随着气候变暖问题愈发严峻,低碳发展热潮席卷了社会生产各部门,农业碳效应也逐渐引起学界关注:一方面,农业生产需消耗大量化肥、农药等投入品,涉及水稻种植、秸秆处理等活动,皆为重要的碳排放源头,贡献了全球人为碳排放的23%[1];同时,作物具备固碳能力,可有效缓解碳排放。尽管农业减排空间低于工业活动,但减排意义和正外部效应更为显著[2]。全国各地已形成地域特征鲜明的农业生产方式,产生的碳效应差别迥异。种植业是第一产业的基石,全面核算其碳排放、碳吸收,重点分析净碳效应的演进历程和敛散特征,可为制定区域差异化的种植业低碳发展措施提供决策参考。

1 文献综述

在农业碳效应研究领域,学界重点围绕四个主题展开讨论:一是碳排放、碳吸收核算及时空演变规律研究,以了解当前的排放现状和规律[3-5];二是碳排放、碳吸收空间关联和地区差异研究,以通过区域合作或差异化方式实现减排目标[6-7];三是碳总量、强度或绩效的收敛性研究,以利用区域趋同性制定整体化的减排政策[8-9];四是碳排放驱动因素研究,以把握实现碳减排的主要方向[10-12]。将视点细化到种植业碳效应上,Cheng 等[13]构建了包含化肥、农药、农膜、翻耕、灌溉和柴油6项排放因子的核算清单,为种植业碳效应核算提供了基础思路。李波等[14]也构建了由化肥、农药等6个排放因子组成的核算体系,并测算了1993—2008 年我国种植业碳排放量。丁宝根等[15]、戴小文等[16]、伍国勇等[17]沿用前述核算思路,分别对全国、区域层面的种植业碳排放展开研究。田云等[18]在考虑6项排放因子的基础上,还关注到稻田甲烷和作物固碳两方面,尝试对2011年我国种植业净碳效益进行测度;郭旋等[19]则对作物碳排放和农业生产资料碳排放加以考量,测算了1994—2013年华中地区的种植业碳排放总量。甄伟等[20]在能源消耗视角下对1993—2013年广东省种植业碳排放的变化特征展开探索。
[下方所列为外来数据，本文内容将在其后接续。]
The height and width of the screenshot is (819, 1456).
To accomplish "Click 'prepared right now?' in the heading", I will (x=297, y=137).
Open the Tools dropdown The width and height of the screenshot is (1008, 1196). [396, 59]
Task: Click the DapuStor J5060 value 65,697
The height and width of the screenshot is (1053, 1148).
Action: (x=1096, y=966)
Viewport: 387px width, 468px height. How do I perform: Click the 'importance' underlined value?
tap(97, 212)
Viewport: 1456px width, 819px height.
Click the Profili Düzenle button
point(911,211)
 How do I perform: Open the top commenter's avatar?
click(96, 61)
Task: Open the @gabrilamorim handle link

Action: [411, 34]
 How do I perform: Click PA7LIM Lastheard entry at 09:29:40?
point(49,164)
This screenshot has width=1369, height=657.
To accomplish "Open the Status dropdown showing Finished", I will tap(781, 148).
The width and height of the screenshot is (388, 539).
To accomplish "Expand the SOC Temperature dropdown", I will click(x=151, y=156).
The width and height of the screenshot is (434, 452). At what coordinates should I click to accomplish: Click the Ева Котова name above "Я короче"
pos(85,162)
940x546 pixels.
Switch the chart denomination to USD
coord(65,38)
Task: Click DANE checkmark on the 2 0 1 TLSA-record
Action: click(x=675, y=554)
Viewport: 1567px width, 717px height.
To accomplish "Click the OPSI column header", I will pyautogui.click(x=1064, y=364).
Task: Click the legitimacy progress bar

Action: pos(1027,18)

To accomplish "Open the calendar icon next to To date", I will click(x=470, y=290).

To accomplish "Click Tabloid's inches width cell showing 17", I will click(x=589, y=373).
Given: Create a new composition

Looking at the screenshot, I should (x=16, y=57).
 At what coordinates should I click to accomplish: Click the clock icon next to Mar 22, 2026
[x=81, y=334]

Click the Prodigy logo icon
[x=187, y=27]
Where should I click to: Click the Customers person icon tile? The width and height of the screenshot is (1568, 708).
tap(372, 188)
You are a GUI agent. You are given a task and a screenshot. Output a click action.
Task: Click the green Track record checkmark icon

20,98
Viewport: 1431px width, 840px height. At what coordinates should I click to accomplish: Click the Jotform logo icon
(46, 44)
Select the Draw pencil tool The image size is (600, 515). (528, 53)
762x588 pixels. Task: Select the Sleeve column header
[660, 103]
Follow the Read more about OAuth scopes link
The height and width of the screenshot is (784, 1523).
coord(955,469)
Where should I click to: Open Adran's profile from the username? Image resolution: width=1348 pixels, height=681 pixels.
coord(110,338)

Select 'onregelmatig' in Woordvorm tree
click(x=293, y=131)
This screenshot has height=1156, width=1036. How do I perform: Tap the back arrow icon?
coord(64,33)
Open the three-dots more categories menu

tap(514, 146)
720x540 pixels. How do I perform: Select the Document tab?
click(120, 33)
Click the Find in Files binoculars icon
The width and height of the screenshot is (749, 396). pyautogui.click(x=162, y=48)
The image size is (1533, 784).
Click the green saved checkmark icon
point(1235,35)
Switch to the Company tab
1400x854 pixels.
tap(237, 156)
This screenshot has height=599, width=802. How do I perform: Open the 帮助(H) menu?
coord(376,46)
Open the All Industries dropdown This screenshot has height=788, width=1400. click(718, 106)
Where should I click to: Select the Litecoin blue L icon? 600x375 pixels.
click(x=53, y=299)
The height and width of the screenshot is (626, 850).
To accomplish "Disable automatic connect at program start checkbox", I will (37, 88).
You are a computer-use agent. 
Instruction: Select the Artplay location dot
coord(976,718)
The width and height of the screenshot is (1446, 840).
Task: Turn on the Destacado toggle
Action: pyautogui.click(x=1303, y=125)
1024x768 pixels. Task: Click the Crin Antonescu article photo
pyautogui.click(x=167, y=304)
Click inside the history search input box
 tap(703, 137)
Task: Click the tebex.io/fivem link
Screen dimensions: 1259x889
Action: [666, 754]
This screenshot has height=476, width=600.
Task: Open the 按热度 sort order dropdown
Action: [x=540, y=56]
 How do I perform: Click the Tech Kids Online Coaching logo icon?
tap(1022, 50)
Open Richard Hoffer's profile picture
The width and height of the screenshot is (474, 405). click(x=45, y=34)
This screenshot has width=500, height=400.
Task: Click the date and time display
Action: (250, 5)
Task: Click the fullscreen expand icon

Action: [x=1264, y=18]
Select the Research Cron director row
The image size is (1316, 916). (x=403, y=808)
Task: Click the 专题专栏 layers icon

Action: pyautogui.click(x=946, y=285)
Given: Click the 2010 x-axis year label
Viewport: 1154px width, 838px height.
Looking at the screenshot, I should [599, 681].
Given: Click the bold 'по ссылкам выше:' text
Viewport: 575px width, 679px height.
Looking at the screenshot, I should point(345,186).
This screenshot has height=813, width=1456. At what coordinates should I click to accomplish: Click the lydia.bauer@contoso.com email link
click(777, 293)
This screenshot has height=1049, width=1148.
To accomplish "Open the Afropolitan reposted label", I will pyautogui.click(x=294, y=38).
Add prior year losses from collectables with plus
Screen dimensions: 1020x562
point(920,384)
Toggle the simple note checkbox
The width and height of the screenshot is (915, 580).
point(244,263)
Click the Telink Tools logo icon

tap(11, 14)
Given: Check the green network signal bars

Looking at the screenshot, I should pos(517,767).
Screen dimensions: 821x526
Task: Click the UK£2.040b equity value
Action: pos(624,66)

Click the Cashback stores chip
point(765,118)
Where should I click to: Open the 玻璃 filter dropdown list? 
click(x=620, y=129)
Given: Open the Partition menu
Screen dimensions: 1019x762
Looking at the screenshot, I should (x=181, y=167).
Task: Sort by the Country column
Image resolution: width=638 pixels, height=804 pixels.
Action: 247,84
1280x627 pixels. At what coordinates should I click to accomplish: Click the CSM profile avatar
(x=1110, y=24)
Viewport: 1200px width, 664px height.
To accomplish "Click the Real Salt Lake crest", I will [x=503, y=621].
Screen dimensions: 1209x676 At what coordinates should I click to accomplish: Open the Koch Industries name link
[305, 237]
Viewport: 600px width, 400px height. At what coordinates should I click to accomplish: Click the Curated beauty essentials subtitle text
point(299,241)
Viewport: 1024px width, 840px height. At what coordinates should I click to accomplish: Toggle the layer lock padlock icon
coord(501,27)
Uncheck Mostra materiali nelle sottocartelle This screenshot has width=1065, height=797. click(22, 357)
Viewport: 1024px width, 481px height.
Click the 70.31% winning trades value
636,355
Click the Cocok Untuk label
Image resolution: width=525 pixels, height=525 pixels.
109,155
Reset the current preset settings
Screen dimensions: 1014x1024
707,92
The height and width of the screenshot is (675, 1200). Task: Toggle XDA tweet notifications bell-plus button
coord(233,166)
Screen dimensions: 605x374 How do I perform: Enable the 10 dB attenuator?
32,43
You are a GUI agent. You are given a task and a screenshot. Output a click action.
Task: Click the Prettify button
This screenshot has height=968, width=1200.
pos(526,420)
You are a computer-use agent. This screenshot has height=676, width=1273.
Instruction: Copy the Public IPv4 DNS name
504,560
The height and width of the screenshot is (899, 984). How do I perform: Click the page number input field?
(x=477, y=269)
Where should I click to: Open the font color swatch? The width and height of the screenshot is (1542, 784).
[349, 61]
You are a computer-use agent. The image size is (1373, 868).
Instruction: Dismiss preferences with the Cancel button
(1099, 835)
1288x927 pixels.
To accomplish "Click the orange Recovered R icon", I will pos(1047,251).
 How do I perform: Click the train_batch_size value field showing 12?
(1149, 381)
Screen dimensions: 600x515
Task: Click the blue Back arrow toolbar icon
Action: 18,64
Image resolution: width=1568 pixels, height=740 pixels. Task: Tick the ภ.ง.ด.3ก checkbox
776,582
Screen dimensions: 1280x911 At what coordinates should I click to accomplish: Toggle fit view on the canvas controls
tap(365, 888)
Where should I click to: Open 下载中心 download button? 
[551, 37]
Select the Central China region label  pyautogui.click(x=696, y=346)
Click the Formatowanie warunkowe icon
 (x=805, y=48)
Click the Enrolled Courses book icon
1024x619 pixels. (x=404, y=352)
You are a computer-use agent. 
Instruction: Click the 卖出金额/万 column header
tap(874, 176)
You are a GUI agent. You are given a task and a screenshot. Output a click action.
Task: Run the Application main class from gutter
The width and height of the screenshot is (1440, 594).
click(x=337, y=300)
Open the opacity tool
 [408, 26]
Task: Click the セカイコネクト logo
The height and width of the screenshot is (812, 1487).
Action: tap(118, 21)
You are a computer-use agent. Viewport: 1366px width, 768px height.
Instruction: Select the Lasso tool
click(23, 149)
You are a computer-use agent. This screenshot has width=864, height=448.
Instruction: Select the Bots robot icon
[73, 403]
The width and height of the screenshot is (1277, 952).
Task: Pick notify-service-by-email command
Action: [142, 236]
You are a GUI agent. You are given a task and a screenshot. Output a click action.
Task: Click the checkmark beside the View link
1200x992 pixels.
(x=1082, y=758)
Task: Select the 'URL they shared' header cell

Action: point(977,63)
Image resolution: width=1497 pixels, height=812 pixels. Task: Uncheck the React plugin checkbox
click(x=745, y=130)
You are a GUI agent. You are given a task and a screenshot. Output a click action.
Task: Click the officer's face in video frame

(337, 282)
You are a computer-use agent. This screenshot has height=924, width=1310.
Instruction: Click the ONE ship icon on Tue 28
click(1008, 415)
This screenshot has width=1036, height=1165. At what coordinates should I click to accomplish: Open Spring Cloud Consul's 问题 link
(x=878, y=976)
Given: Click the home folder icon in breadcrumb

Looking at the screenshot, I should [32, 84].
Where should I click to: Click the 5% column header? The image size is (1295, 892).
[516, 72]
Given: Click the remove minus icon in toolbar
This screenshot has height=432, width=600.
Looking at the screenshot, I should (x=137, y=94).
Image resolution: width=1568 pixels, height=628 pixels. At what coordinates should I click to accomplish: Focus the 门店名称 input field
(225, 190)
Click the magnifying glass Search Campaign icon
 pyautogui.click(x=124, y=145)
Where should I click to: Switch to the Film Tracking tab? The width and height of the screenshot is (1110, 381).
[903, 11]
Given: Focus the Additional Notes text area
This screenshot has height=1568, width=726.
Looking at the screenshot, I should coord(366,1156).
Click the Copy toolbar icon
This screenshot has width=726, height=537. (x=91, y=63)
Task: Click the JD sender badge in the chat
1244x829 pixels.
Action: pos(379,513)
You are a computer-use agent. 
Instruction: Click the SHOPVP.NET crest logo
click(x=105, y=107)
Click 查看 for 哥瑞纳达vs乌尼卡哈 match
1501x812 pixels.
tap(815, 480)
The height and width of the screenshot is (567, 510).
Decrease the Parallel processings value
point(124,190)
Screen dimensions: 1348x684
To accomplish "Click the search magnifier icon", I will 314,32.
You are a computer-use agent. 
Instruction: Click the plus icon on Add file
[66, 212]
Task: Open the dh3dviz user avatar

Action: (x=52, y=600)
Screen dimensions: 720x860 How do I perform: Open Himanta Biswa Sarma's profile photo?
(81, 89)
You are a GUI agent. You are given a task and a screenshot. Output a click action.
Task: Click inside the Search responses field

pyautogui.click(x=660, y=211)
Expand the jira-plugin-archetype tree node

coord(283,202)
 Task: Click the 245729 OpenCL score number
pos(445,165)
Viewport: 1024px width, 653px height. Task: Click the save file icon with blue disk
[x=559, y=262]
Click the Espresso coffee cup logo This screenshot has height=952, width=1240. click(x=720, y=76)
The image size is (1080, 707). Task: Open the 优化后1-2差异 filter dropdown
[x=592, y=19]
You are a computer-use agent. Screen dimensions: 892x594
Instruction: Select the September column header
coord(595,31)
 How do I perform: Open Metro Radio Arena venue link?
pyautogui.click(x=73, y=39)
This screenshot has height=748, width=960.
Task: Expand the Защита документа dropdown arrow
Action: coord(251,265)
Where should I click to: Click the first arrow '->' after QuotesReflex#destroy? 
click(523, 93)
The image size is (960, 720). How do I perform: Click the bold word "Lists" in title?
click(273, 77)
尚杰等[21]除了着眼于6项传统排放因子之外,还将农作物碳吸收纳入清单,对1990—2016 年山东省种植业碳排放、碳吸收和净碳汇量加以测算。

综观已有研究,多数学者直接沿用由化肥、农药、农膜、翻耕、灌溉、柴油6项因子构成的核算清单,并未深入梳理分析种植业全过程、各环节所产生的碳效应,对产出物和废弃物的碳效应较少细致讨论,导致核算范畴相对笼统、内容较为局限。随着研究愈发深入,一些学者认识到传统核算清单的片面性,尝试将作物固碳、稻田甲烷等重要类别纳入种植业碳效应范畴,对现有核算研究进行了有益的拓展与补充。然而,秸秆处理作为重要排放源,依然处于被遗漏的状态。以秸秆燃烧为例,农作物生长过程中会吸收CO2,然而秸秆露天焚烧又会将所固定的部分有機碳释放到空气中,如不计算该部分碳排放量加以修正,将导致种植业碳排放总量被明显低估。截至目前,尚未形成全面系统的种植业碳效应核算清单。此外,在基于核算结果展开的区域差异收敛性研究中,考虑地理空间因素的分析十分鲜见,相似的地理环境与种植结构为邻近地区间要素流动、技术扩散和政策效仿提供了基础,使得农业生产活动相互影响,并进一步作用于种植业碳效应的收敛性,但已有研究均将空间效应抽象化,导致难以准确把握碳效应的实际收敛特征。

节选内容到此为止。